The recent blog on Psychology Today titled Turning Failure into Fuel for success discusses a study about failure and success in the Journal of Psychology of Sport and Exercise (see reference from article). A team looked at what occurs to us when we fail and whether how we manage our thoughts and feelings has an impact on future success or failure.
What they discovered may not surprise you. When we fail it has an impact on our self-esteem and we feel negative emotions such as anger, anxiety and shame. It depends on how we cope with the self-esteem hit in relation to (1) whether the failure impacts our future performance, (2) whether we face failure and accept we may do better next time and (3) accept that it is useful to fail for future success.
There are, however, a few steps that assist with this process of moving on.
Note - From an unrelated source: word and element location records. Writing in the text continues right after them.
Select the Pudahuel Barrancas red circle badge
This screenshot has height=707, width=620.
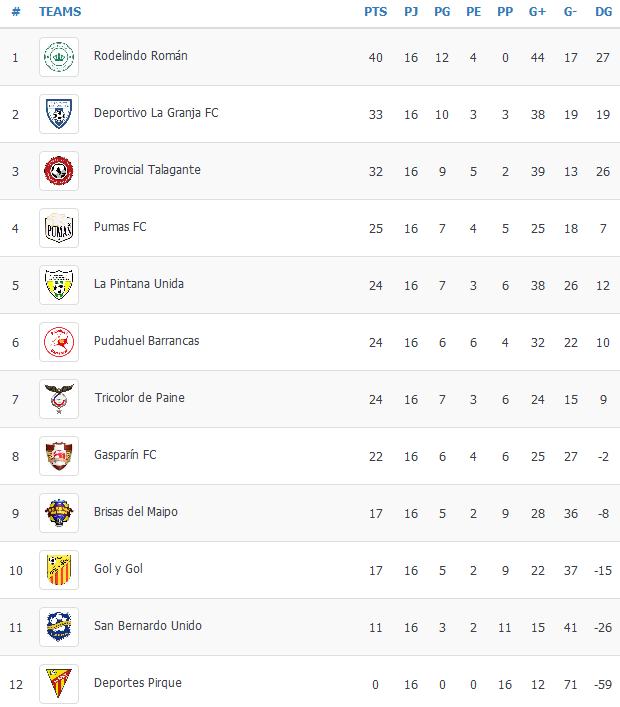pos(59,342)
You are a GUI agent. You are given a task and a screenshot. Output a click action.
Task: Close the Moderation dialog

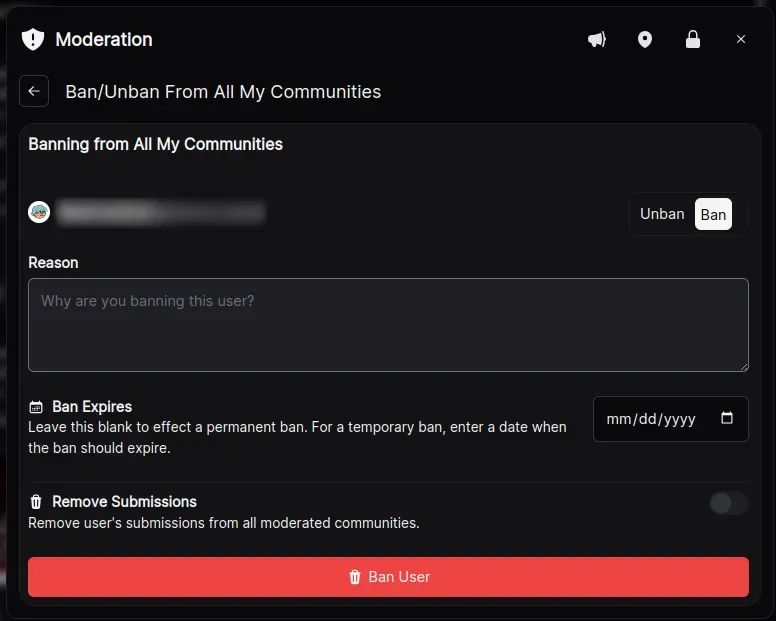741,39
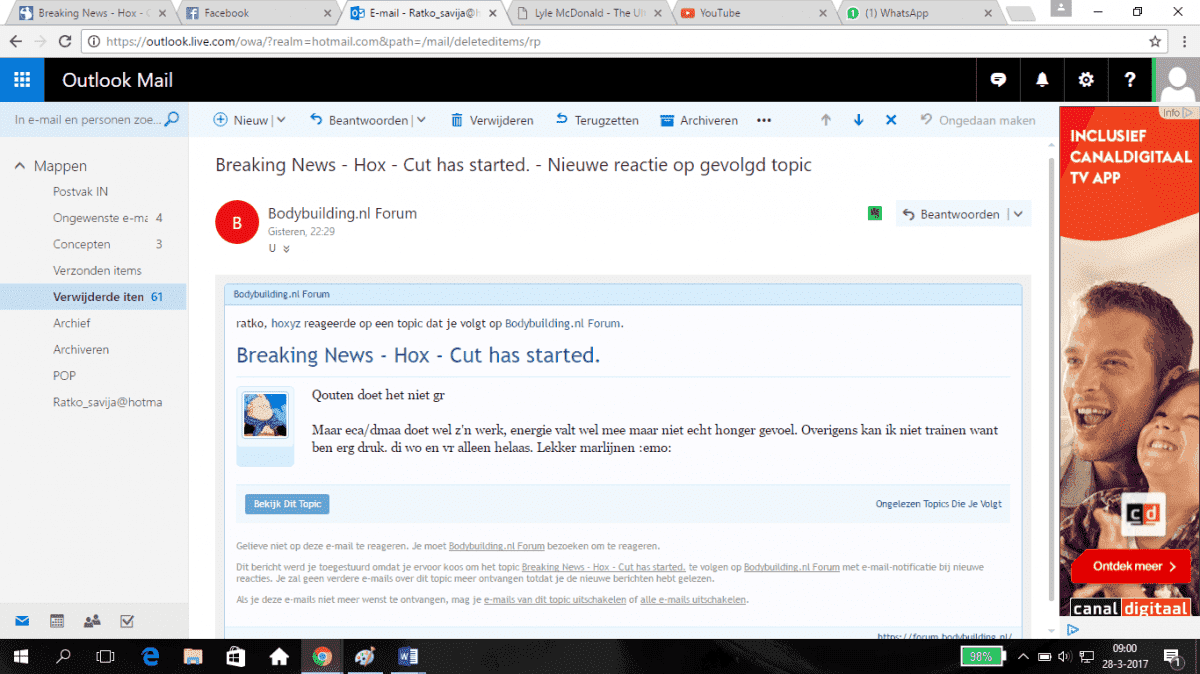Click Verwijderen to delete the email
Image resolution: width=1200 pixels, height=674 pixels.
tap(492, 120)
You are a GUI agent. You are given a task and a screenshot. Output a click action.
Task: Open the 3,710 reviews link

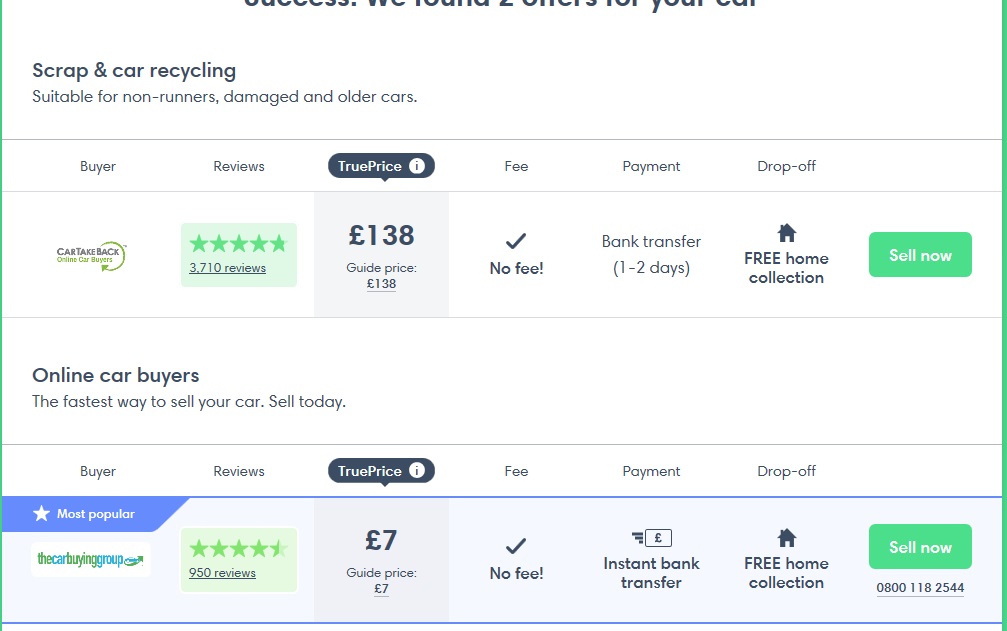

Firstly it is important to own the failure as your own which involves acceptance of the failure and taking responsibility for you as your own.
Next, don't go with the temptation to over-analyse the failure and ruminate and think over & over again about the process as a way of finding a key or solution. What’s occurring when you do this is you wrap yourself up in anxiety and potentially more anger, only to discover you can't let it go. You begin thinking about it all night long and all day long.
Notice all the feelings you have around the failure - shame, anger, anxiety, frustration and sadness. Accept what they are and don't label them as good or bad.
Bring out the self-compassion and smother yourself in it when necessary. Beating yourself up wont help you move on. Go back to step one and have a firm self-conversation about self-forgiveness and all humans fail and make mistakes.
Then identify what you need to get done or to change and what order the steps need to be in. Plan for action.
Finally be willing to change and adapt if necessary. Do you need more flexibility? Do you need to let it sit and rest for another season or time?
All failure can be useful to teach us and can lead to success. How we cope with failure is the key. So go on, when you fail today try to think another way around it.